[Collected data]
= = = =
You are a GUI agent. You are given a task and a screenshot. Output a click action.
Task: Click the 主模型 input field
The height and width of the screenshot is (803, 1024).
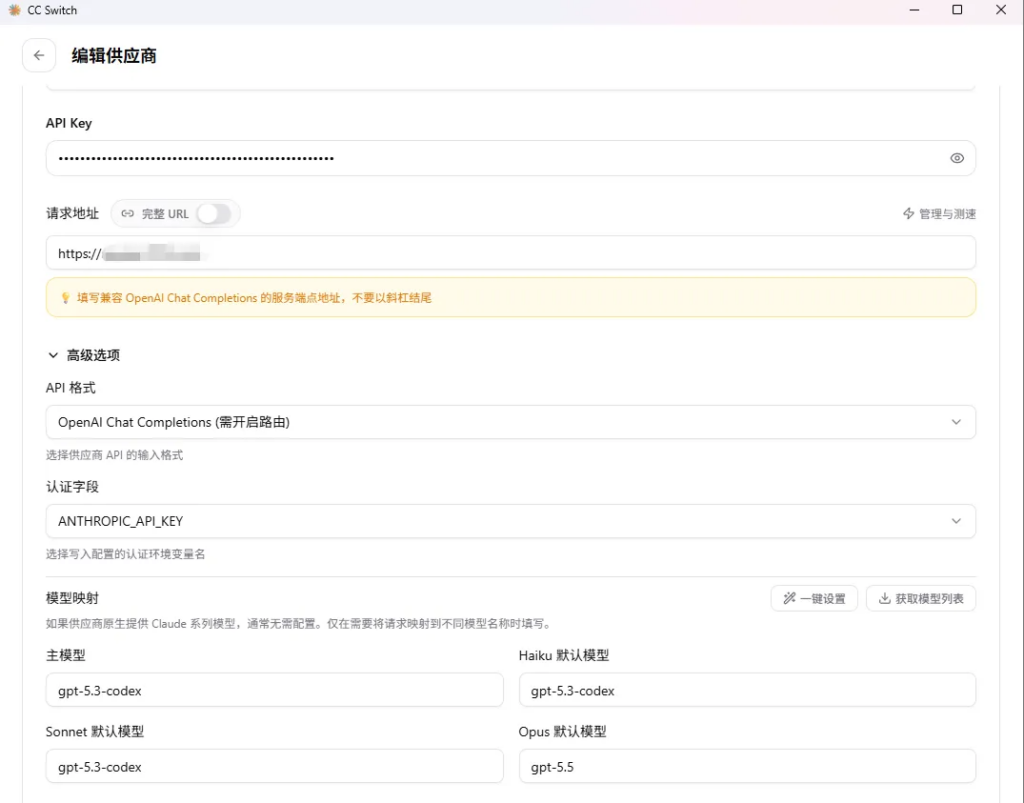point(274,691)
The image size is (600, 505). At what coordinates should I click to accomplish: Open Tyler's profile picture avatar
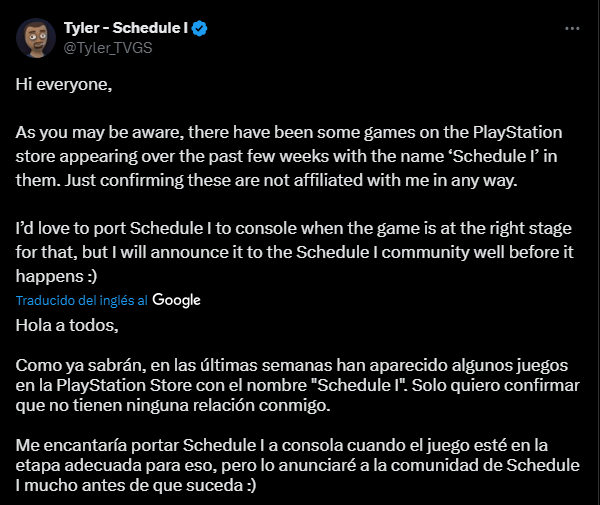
= = = =
What to do
Repeat the records above exactly. No pictures go into the repeat.

Response to the exercise
You are a GUI agent. You are given a task and a screenshot. Output a click action.
Task: Click the 主模型 input field
The height and width of the screenshot is (803, 1024).
point(274,691)
The image size is (600, 505). At what coordinates should I click to accomplish: Open Tyler's profile picture avatar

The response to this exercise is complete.